The only thing that could possibly seem more asinine than imposing sudden, arbitrary regulations on the traveling public would be to publish secret Homeland Security screening documents online for all the terrorists in the computer-literate world to see.
Oh, wait -- they already did that?
Yes, ladies and gentlemen. Our vaunted Department of Homeland Security posted a 96-page document on the Internet that details pretty much everything you need to know in order to foil airport security.
Forget for a moment that each page bears the following statement:
Warning: This record contains sensitive security information that is controlled under 49 CFR Parts 15 and 1520. No part of this record may be disclosed to persons without a "need to know," as defined in 49 CFR Parts 15 and 1520, except with the written permission of the Administrator of the Transportation Security Administration or the Secretary of Transportation. Unauthorized release may result in civil penalites or other action. For US government agencies, public disclosure governed by 5 USC 552 and 49 CFR Parts 15 and 1520.

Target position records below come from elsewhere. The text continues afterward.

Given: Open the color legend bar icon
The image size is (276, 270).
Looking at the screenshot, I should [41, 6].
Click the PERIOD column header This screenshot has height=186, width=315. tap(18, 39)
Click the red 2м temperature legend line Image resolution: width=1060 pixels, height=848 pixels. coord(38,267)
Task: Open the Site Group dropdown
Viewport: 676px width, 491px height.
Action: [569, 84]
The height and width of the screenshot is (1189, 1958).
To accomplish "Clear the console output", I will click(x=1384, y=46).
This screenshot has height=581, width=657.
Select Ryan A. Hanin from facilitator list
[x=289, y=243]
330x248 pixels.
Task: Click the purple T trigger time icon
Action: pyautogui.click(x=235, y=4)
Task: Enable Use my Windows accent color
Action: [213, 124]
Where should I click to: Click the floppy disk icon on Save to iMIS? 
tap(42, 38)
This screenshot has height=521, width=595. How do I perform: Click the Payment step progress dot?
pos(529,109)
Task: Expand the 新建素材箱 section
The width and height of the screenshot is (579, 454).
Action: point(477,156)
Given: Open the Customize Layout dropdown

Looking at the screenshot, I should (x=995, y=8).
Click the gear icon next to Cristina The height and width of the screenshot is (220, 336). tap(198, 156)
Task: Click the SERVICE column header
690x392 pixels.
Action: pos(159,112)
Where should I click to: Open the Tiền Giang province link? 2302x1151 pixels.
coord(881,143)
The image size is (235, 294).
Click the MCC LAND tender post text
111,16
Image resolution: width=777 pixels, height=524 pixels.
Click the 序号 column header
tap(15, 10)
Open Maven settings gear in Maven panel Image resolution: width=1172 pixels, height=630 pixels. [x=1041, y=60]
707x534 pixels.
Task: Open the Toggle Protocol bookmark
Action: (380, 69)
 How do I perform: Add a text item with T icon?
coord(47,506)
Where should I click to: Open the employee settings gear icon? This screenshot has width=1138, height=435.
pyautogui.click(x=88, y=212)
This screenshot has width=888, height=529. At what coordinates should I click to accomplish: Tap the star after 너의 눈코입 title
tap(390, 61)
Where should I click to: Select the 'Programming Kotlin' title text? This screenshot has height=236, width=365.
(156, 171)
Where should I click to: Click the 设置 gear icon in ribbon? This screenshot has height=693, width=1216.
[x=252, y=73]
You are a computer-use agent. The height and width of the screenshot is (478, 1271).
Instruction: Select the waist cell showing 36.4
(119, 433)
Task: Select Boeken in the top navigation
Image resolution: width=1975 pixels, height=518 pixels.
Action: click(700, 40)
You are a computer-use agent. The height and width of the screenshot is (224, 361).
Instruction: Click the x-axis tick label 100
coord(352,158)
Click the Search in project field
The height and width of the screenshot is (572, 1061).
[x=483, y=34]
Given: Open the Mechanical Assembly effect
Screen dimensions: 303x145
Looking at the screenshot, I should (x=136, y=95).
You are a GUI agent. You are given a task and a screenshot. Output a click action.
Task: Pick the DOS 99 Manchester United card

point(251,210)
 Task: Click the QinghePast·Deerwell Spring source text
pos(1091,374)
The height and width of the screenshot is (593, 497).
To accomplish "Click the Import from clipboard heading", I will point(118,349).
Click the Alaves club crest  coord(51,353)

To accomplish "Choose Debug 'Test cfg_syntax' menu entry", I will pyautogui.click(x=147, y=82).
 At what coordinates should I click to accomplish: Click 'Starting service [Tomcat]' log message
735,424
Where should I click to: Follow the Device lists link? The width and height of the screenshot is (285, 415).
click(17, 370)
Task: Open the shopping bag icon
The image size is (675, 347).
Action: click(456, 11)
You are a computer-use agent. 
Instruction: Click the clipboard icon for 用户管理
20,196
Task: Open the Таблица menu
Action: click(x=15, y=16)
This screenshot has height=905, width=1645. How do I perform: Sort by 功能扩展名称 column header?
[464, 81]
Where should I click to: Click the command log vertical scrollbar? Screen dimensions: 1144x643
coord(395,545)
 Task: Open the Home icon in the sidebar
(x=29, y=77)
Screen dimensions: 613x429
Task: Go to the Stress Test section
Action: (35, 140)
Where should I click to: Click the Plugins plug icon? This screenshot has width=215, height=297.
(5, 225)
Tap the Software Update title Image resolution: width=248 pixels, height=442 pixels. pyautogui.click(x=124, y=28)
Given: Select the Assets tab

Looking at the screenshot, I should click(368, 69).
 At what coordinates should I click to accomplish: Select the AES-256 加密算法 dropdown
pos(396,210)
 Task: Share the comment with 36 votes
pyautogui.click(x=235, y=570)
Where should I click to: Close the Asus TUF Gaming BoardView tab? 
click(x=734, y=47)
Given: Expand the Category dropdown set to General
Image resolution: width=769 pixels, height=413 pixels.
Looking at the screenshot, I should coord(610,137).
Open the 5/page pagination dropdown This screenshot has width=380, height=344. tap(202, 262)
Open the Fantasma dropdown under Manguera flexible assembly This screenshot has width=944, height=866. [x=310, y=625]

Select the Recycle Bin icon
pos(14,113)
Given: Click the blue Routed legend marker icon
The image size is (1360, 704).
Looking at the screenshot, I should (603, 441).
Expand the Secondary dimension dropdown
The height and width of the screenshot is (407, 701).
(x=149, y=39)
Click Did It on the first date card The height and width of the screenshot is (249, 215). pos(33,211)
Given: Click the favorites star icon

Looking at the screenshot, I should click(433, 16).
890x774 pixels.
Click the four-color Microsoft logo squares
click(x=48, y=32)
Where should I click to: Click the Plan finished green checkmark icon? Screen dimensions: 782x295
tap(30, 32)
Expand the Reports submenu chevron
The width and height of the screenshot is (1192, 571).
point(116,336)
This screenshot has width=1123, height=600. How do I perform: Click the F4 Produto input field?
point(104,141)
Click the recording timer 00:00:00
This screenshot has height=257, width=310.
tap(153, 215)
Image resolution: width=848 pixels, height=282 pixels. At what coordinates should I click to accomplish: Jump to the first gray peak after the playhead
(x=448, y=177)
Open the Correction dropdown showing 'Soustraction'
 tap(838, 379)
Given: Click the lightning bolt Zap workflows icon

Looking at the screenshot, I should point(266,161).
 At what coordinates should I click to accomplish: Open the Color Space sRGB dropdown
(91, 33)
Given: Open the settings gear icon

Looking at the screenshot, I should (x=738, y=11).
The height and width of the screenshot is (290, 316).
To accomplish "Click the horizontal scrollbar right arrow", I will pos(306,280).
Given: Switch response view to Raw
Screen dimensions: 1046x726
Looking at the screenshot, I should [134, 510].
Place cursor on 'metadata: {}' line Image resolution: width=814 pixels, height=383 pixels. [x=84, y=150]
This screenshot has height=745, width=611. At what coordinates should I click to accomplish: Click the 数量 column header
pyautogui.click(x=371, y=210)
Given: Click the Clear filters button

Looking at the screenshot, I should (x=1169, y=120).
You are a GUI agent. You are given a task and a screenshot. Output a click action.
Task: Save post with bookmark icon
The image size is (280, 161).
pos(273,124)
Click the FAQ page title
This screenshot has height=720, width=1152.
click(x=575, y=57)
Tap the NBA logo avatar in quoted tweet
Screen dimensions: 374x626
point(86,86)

The guidelines were "redacted" in the original posting by the TSA. What they failed to realize, however, is that copying a blacked-out portion of a PDF and pasting it into a Microsoft Word document undoes the all-important blacking-out part of the redaction. Ergo, no redaction.
Want to figure out how to get into the so-called "sterile area" of an airport, presumably accessible to passengers only?
Look no further than section 2.10:
Individuals Authorized Access Into the Sterile Areas:
A. Ticketed passengers
B. Standby passengers with a valid travel authorization
C. Aircraft operator employees presenting valid aircraft operator ID
Reasonable enough. But, check this out, a few lines further down in the "secret" document:
J. Aircraft operator club members and visitors sponsored by a member
Got a buddy who belongs to the American Airlines Admiral's Club? C'mon in! There are cheese cubes and crudite platters waiting to be eaten -- and it doesn't even matter if you have a ticket.
Well, what about getting past the metal detectors? Surely, anyone headed into the terminal needs to get past the magnetometer. Oops, there goes that "secret" document again, spilling the beans on how they're calibrated (and thus, how to beat them) in section 3.1.
Of course, one could always simply hide their explosives in a pair of orthopedic shoes or a wheelchair cushion -- neither of which have to go through mandatory inspections, according to section 1A-2:
Screening Options for Individuals
ETD searches are not required for:
a. Wheelchair and scooter cushions
b. Footwear of disabled individuals that cannot be removed
c. Prosthetic devices, casts, or support braces
d. Orthopedic shoes
Lest we forget that the bulk of the 9-11 hijackers were Saudi nationals, the TSA's guidelines only require extra screening for travelers holding passports from Cuba, Iran, North Korea, Libya, Syria, Sudan, Afghanistan, Lebanon, Somalia, Iraq, Yemen, and Algeria.
Then, just to be sure that our borders are as insecure as possible, the Department of Homeland Security was kind enough to provide a sample CIA credential for TSA screeners to get acquainted with -- and for would-be hijackers to quickly and easily whip up a counterfeit of their very own:
So, while Vitaliy Katsenelson says investors should "fly, not buy," in light of today's airport security, people might simply be better off not doing either.